An Unusual Lightroom Problem… And Solution

Hi Folks:

Last fall we were at Hatley Gardens at Royal Roads University and (among other works) I made some bracketed images for building HDR panoramas. Unfortunately, due to a technical error (the nut behind the camera) I violated one of the basic tenets of making panoramas: always use manual exposure. As such, for one of my panorama images (made from two bracketed sets of exposures), the right group of images came out visibly lighter than the left. Compare the large Douglas fir in both images:

In current versions of Lightroom one can make HDR panoramas in one step, but in my older version I have to do this in two steps. No matter.
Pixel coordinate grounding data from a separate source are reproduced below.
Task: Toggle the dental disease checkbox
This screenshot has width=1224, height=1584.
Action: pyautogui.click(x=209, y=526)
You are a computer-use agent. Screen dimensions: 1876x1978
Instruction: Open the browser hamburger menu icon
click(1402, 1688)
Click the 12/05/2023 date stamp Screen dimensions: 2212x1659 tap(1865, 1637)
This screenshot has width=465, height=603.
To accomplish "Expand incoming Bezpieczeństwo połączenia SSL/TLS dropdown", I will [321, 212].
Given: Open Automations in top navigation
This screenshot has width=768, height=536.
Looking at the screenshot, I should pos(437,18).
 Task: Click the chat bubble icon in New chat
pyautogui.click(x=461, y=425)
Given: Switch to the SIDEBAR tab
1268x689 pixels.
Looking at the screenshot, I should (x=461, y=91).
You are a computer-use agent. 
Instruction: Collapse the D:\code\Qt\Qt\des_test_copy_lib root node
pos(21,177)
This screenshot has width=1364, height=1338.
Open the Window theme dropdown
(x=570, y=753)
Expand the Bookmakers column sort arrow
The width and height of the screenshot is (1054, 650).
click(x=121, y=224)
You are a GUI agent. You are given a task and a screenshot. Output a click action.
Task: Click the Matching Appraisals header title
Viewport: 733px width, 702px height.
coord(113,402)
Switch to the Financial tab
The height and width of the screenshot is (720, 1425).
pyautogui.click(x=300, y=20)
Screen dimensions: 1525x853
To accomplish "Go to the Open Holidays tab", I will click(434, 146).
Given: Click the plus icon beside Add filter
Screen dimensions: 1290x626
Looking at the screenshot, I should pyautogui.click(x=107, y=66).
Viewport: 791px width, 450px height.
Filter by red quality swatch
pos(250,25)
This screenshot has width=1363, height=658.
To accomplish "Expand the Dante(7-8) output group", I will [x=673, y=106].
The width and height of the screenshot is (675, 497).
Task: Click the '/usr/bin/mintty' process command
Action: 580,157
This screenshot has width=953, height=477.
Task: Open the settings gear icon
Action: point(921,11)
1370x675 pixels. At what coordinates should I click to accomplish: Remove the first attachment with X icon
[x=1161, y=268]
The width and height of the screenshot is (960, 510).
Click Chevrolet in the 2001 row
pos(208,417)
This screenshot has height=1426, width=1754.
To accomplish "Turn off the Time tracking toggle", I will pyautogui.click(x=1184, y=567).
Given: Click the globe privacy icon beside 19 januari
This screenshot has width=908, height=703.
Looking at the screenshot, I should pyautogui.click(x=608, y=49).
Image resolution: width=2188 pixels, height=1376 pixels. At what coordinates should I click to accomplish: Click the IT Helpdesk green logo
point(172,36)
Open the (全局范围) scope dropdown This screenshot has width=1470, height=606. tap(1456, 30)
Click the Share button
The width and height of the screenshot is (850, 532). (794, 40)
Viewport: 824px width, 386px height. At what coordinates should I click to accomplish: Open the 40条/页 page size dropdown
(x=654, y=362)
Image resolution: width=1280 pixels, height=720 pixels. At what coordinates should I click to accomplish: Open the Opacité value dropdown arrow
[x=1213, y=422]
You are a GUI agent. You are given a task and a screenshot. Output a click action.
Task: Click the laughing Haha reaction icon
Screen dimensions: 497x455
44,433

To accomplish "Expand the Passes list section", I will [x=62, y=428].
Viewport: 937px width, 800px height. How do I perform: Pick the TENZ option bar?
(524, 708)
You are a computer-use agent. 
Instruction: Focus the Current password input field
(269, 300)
The challenge was that when I joined the two HDR composites together, it was easy to see where the join between them is:

What to do? Fortunately, Lightroom has a built-in solution, although it’s not well known. In the Library module one selects the group of images involved (two in this case) and moves to the Develop module. Under Settings, about ½ way down the menu, click on Match Total Exposures. We did a blog post on this back several years ago (Match Total Exposures in Lightroom) if you want to know more. Basically the tool works only with the Exposure slider, and – using the most selected image as a baseline – adjusts the exposure of the other selected image(s) to match. In this case it turned down the exposure on the image on the right by ¾ stop:

Comparing the above two images you can see that they’re much more in line with each other. This time when I combined the two into a panorama the results were much more even:

Finally, after setting the white balance and pushing the image around a bit we come to the final output:

Japanese Garden, Royal Roads University

Okay, that’s it for now. Go out and make some photographs!